Aims: We aimed to assess the safety of reperfusion therapies in elderly and frail patients in the real world.
Methods: In the US Nationwide Inpatient Sample from 2016 to 2020, we identified hospitalisations of patients ≥65 years with PE and defined a frailty subgroup using the Johns Hopkins Adjusted Clinical Groups frailty-defining diagnosis indicator. We investigated reperfusion therapies (ST, catheter-directed thrombolysis [CDT], catheter-based thrombectomy [CBT], surgical embolectomy [SE]) and their associated safety outcomes (overall and major bleeding).

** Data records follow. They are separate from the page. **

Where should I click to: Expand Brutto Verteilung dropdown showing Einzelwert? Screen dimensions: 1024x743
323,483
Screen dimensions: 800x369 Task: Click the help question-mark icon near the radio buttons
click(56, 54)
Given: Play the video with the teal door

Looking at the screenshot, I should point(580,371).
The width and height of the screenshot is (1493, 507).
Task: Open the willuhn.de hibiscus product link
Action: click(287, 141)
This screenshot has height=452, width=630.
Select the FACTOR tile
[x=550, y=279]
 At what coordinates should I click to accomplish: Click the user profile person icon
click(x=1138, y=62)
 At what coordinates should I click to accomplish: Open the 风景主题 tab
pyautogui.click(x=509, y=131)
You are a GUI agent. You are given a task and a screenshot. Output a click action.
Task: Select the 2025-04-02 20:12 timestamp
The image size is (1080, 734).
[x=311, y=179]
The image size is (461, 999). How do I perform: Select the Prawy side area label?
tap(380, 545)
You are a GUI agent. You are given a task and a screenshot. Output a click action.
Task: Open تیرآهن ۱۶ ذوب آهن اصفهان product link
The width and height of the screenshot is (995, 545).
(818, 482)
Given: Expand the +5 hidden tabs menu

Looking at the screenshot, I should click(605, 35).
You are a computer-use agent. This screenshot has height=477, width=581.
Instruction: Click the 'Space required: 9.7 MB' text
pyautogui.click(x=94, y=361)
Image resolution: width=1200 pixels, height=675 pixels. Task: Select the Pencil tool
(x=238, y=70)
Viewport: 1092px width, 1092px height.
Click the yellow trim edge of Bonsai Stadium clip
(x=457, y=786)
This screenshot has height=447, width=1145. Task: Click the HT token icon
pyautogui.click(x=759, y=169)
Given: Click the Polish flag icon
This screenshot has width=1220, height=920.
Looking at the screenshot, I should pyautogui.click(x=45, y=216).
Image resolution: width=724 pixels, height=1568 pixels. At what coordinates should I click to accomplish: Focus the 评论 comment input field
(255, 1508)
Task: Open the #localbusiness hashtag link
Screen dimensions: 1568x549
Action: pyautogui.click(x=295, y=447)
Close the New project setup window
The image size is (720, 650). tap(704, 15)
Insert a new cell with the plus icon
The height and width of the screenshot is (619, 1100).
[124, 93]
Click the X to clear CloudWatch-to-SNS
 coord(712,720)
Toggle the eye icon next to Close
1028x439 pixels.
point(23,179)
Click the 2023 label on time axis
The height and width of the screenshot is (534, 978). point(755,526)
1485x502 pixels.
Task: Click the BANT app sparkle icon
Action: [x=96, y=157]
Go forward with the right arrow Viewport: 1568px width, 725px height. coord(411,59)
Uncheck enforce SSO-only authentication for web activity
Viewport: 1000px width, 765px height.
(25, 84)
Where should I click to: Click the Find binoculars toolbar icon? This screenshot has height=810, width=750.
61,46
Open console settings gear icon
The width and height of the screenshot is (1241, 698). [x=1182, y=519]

Results: Among 980,245 hospitalisations of patients ≥65 years with PE (28.0% frail), reperfusion therapies were used in 4.9% (17.6% among high-risk PE). ST utilisation remained stable, while the use of catheter-directed therapies increased from 1.7% in 2016 to 3.2% in 2020. Among all hospitalisations with reperfusion, CDT, compared to ST, was associated with reduced major bleeding (5.8% vs 12.2%, odds ratio [OR] 0.58, 95% confidence interval [CI]: 0.49-0.70); these results also applied to frail patients. CBT, compared to SE, was also associated with reduced major bleeding (11.0% vs 22.4%, OR 0.63, 95% CI: 0.43-0.91), but not among frail patients. These differences were particularly significant in patients with non-high-risk PE. Differences persisted for overall bleeding as well.
Conclusions: Catheter-directed therapies may be a safer alternative to classical reperfusion therapies for elderly and frail patients with PE requiring reperfusion treatment.